Holiday mystery - v100 vGPU grid proveout fails: Cannot create cuda contexts / alloc memory on most cuda sample kit entries (vmware/rhel/cuda10.2)

leo8 · December 28, 2020, 9:35pm

Interesting holiday mystery: We are helping an org prove out GPUs in their data center, and while nvidia-smi successfully runs, any basic creation of a CUDA context / cudaMalloc fails. We suspect it’s around the vGPU setup, as our reference setup works on a google cloud RHEL 8.x node w/ similar install flow.

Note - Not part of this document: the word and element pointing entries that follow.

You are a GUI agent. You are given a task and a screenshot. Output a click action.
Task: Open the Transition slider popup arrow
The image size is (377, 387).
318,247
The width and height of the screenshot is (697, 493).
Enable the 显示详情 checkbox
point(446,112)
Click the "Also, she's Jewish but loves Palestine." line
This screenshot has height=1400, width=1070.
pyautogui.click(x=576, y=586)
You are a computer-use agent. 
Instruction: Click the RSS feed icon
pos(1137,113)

We’re unsure where to go from here, so any ideas welcome! It’s hard for us to move non-docker / packaged items to host, so if diagnostics ideas, ideally ones we can containerize. (Ex: we got cuda sample tests running via nvidia docker, but hard outside docker b/c rhel makes it hard to get the old gcc7 installed.)

Some lingering ideas:
– maybe 2Q is the wrong size? or we’re using the wrong license type?
– are there bios settings we need to check/tweak?
– maybe there is a way to test the cuda context at the hypervisor/rhel level that isn’t hard (e.g., no need for porting gcc toolchain)?

=====

It’s a tricky yet standard enterprise env, so we’d like to get this figured out as a template for future apps:
– V100 GPU
– esxi 6.7
– rhel 8.3
– vGPU 10.4 driver bundle (=> 440.121 vGPU manager + 440.118 linux driver)
– testing vGPU partition of size 2Q for headless compute tasks (CUDA → nvidia rapids)
– license manager is still being setup: we tried setting as Type 0 (unlicensed) and 1, 2
– docker w/ nvidia runtime set as default (docker 19.04, same versions as work on another rhel 8.3 gpu node)

Some diagnostics so far:

License manager is currently disabled (type=0). We expected degraded-but-working perf for our latter steps due to this, but not full failure:

Errors are generally:

nvidia-gridd... Acquiring license  (Quadro Virtual Data Center Workstation)
nvidia-gridd... Failed to acquire/renew license from license server... Requested feature was not found

Hypervisor: nvidia-smi shows no CUDA version, which seems odd:

+-----------------------------------------------------------------------------+

| NVIDIA-SMI 440.121      Driver Version: 440.121      CUDA Version: N/A      |

|-------------------------------+----------------------+----------------------+

| GPU  Name        Persistence-M| Bus-Id        Disp.A | Volatile Uncorr. ECC |

| Fan  Temp  Perf  Pwr:Usage/Cap|         Memory-Usage | GPU-Util  Compute M. |

|===============================+======================+======================|

|   0  Tesla V100-PCIE...  On   | 00000000:AF:00.0 Off |                    0 |

| N/A   35C    P0    26W / 250W |     39MiB / 16383MiB |      0%      Default |

+-------------------------------+----------------------+----------------------+

Host: RHEL nvidia-smi does report CUDA, and the expected vGPU 10.4 release’s host/guest mismatched driver version, and oddly, no temperature/wattage:

440.118.02 / 440.118.02 / 10.2
0 GRID V100-2Q

P0, 2GB partition w/ 160MB allocated, but missing temp/wattage we see in the hypervisor’s nvidia-smi

More nvidia-smi details:

display mode enabled
display active disabled
persistence mode enabled
accounting mode disabled
driver model: current/pending n/a n/a
vbios 00.00.00.00.00
multigpu board: no (single gpu test node)
gpu part: n/a
gpu virt mode: vgpu
host vgpu mode: n/a
product name: quadro virtual data center workstation
license status: unlicensed
pci bus 0x02
gpu link info n/a
ecc mode enabled

Docker tests: nvidia smi still works:

docker run --rm --runtime=nvidia --gpus all nvidia/cuda:10.2 nvidia-smi

CUDA tests: cuda samples (within nvidia docker)

./bandwidthTest
Starting…
Running on…
Device 0:…
Quick Mode

CUDA error at bandwidthTest.cu:686 code=46 (cudaErrorDevicesUnavailable) “cudaEventCreate(&start)”

./reduction
./reduction Starting…
GPU Device 0: “Volta” with compute capability 7.0
Using Device 0: GRID V100-2Q
Reducing array of type int
16777216 elements
256 threads (max)
64 blocks

CUDA error at reduction.cpp:492 code=46 ) cudaErrorDevicesUnavailable) “cudaMallo((void**)&d_idata, bytes)”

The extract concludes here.